##### Exercise input #####

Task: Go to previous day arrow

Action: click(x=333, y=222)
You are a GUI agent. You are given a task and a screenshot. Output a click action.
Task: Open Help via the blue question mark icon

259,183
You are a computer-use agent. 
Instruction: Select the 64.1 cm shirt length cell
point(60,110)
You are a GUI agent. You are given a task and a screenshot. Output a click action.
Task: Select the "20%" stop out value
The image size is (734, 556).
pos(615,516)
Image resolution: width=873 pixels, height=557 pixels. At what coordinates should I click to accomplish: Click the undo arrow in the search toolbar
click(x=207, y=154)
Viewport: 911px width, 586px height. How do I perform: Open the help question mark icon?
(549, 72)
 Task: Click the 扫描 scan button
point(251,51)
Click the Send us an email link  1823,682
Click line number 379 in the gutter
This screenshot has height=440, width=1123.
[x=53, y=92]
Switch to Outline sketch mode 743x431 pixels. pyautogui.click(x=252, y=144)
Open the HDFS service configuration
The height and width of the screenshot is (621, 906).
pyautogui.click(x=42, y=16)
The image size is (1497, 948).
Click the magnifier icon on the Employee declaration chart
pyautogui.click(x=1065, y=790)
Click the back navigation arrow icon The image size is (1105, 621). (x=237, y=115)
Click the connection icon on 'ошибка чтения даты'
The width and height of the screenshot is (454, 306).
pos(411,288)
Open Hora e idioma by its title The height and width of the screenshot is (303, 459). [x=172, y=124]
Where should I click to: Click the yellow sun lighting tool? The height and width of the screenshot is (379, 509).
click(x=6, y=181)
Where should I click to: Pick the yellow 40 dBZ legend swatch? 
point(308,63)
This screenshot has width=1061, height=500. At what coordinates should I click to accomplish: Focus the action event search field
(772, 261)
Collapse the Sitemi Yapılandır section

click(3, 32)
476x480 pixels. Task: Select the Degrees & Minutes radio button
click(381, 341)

#####

## What is being asked
The entries above should be set down again exactly as they appear.

## The completed task
Task: Go to previous day arrow

Action: click(x=333, y=222)
You are a GUI agent. You are given a task and a screenshot. Output a click action.
Task: Open Help via the blue question mark icon

259,183
You are a computer-use agent. 
Instruction: Select the 64.1 cm shirt length cell
point(60,110)
You are a GUI agent. You are given a task and a screenshot. Output a click action.
Task: Select the "20%" stop out value
The image size is (734, 556).
pos(615,516)
Image resolution: width=873 pixels, height=557 pixels. At what coordinates should I click to accomplish: Click the undo arrow in the search toolbar
click(x=207, y=154)
Viewport: 911px width, 586px height. How do I perform: Open the help question mark icon?
(549, 72)
 Task: Click the 扫描 scan button
point(251,51)
Click the Send us an email link  1823,682
Click line number 379 in the gutter
This screenshot has height=440, width=1123.
[x=53, y=92]
Switch to Outline sketch mode 743x431 pixels. pyautogui.click(x=252, y=144)
Open the HDFS service configuration
The height and width of the screenshot is (621, 906).
pyautogui.click(x=42, y=16)
The image size is (1497, 948).
Click the magnifier icon on the Employee declaration chart
pyautogui.click(x=1065, y=790)
Click the back navigation arrow icon The image size is (1105, 621). (x=237, y=115)
Click the connection icon on 'ошибка чтения даты'
The width and height of the screenshot is (454, 306).
pos(411,288)
Open Hora e idioma by its title The height and width of the screenshot is (303, 459). [x=172, y=124]
Where should I click to: Click the yellow sun lighting tool? The height and width of the screenshot is (379, 509).
click(x=6, y=181)
Where should I click to: Pick the yellow 40 dBZ legend swatch? 
point(308,63)
This screenshot has width=1061, height=500. At what coordinates should I click to accomplish: Focus the action event search field
(772, 261)
Collapse the Sitemi Yapılandır section

click(3, 32)
476x480 pixels. Task: Select the Degrees & Minutes radio button
click(381, 341)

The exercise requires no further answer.